**RECORDED INFORMATION:**
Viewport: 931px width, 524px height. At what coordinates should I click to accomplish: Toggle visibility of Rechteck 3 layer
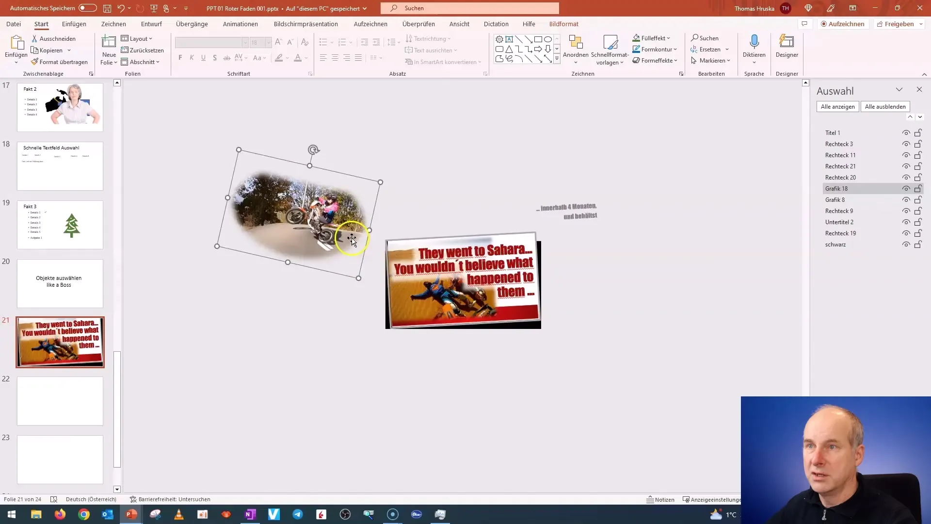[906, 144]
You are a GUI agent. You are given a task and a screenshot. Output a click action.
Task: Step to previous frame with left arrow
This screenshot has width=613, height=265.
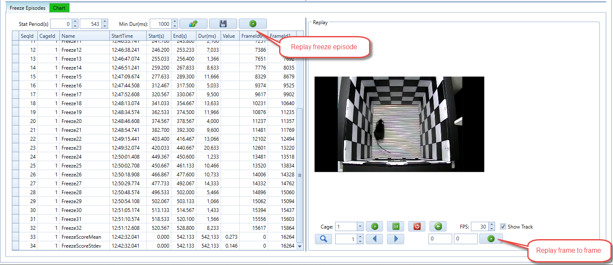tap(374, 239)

**TASK:**
What you hand back should match the entries above exactly, except that no picture appears.

**OUTPUT OF THE TASK:**
Viewport: 931px width, 524px height. At what coordinates should I click to accomplish: Toggle visibility of Rechteck 3 layer
[906, 144]
You are a GUI agent. You are given a task and a screenshot. Output a click action.
Task: Step to previous frame with left arrow
This screenshot has width=613, height=265.
tap(374, 239)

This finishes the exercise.